-------- TEXTE SOURCE --------
En 1996, le jury de la Mostra de Venise décerne son prix d’interprétation à Victoire Thivisol, 4 ans, héroïne de Ponette. Cette récompense suscite une vive polémique dans la profession : à cet âge-là, peut-on réellement incarner un personnage, effectuer un vrai travail de composition ? Dans un brillant essai consacré à L’Enfant acteur, Nicolas Livecchi apporte de solides éléments de réponse et rend hommage au talent de ces jeunes comédiens, en resserrant son analyse sur deux cinéastes que tout sépare à première vue : Steven Spielberg et Jacques Doillon.
--------
OBJECTIF A = Selon le texte source, quel âge avait Victoire Thivisol lorsque le jury de la Mostra de Venise lui a décerné son prix d'interprétation ?
Le texte source et les enregistrements n'ont aucun lien entre eux.
-------- DONNÉES DE TRAVAIL --------
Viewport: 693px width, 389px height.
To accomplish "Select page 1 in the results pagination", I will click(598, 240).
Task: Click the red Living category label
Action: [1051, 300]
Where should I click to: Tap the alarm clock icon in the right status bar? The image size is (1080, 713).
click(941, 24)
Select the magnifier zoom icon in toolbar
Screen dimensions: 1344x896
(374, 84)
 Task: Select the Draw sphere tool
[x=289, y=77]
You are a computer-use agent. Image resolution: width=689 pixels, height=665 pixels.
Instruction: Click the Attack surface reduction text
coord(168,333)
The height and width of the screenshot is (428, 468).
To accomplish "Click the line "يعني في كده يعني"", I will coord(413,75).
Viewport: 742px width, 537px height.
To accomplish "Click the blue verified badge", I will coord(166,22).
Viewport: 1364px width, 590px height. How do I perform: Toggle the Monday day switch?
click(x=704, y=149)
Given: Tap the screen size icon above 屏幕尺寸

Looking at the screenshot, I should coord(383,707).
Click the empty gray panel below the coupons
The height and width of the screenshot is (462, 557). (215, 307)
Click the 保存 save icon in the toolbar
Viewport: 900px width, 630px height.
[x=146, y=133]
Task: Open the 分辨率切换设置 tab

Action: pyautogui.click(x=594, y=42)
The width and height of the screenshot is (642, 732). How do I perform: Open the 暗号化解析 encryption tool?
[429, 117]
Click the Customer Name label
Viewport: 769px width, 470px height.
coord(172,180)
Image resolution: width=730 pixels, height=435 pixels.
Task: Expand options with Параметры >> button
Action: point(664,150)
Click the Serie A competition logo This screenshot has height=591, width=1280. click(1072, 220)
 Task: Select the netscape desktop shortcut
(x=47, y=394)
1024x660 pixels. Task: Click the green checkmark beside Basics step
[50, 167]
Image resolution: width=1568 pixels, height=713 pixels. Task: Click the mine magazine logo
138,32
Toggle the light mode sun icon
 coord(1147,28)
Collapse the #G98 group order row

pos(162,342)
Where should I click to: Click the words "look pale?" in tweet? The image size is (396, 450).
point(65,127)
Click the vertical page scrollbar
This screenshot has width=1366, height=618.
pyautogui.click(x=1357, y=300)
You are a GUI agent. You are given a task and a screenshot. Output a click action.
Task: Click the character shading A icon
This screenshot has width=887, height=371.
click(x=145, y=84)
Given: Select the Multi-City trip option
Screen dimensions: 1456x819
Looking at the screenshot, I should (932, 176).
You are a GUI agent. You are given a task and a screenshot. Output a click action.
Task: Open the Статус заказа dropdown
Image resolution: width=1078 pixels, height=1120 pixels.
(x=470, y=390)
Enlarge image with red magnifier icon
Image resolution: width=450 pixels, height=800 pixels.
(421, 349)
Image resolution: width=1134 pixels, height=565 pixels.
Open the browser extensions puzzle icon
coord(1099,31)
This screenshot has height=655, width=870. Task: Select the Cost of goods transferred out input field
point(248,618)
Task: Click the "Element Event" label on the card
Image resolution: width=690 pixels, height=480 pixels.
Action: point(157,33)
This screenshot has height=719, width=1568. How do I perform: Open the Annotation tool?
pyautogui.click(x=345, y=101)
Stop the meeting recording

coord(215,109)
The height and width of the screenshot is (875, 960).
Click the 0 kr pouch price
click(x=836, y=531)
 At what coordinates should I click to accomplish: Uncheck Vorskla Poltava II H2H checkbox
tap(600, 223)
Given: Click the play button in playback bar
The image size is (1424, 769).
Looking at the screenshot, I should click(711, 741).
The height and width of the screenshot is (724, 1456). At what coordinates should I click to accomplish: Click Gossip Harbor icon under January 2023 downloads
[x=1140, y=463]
--------
OBJECTIF B = Dans les enregistrements, renommez "logo" en "emblem" sur tout le passage allant de la ligne contenant "Task: Open the 分辨率切换设置 tab" jusqu'à celle contenant "pyautogui.click(x=1357, y=300)", bornes comprises. Ne modifiez rien d'autre et ne renvoyez que ces lignes.

SORTIE COMPLÈTE A = Elle avait 4 ans.

SORTIE COMPLÈTE B =
Task: Open the 分辨率切换设置 tab

Action: pyautogui.click(x=594, y=42)
The width and height of the screenshot is (642, 732). How do I perform: Open the 暗号化解析 encryption tool?
[429, 117]
Click the Customer Name label
Viewport: 769px width, 470px height.
coord(172,180)
Image resolution: width=730 pixels, height=435 pixels.
Task: Expand options with Параметры >> button
Action: point(664,150)
Click the Serie A competition emblem This screenshot has height=591, width=1280. click(1072, 220)
 Task: Select the netscape desktop shortcut
(x=47, y=394)
1024x660 pixels. Task: Click the green checkmark beside Basics step
[50, 167]
Image resolution: width=1568 pixels, height=713 pixels. Task: Click the mine magazine emblem
138,32
Toggle the light mode sun icon
 coord(1147,28)
Collapse the #G98 group order row

pos(162,342)
Where should I click to: Click the words "look pale?" in tweet? The image size is (396, 450).
point(65,127)
Click the vertical page scrollbar
This screenshot has width=1366, height=618.
pyautogui.click(x=1357, y=300)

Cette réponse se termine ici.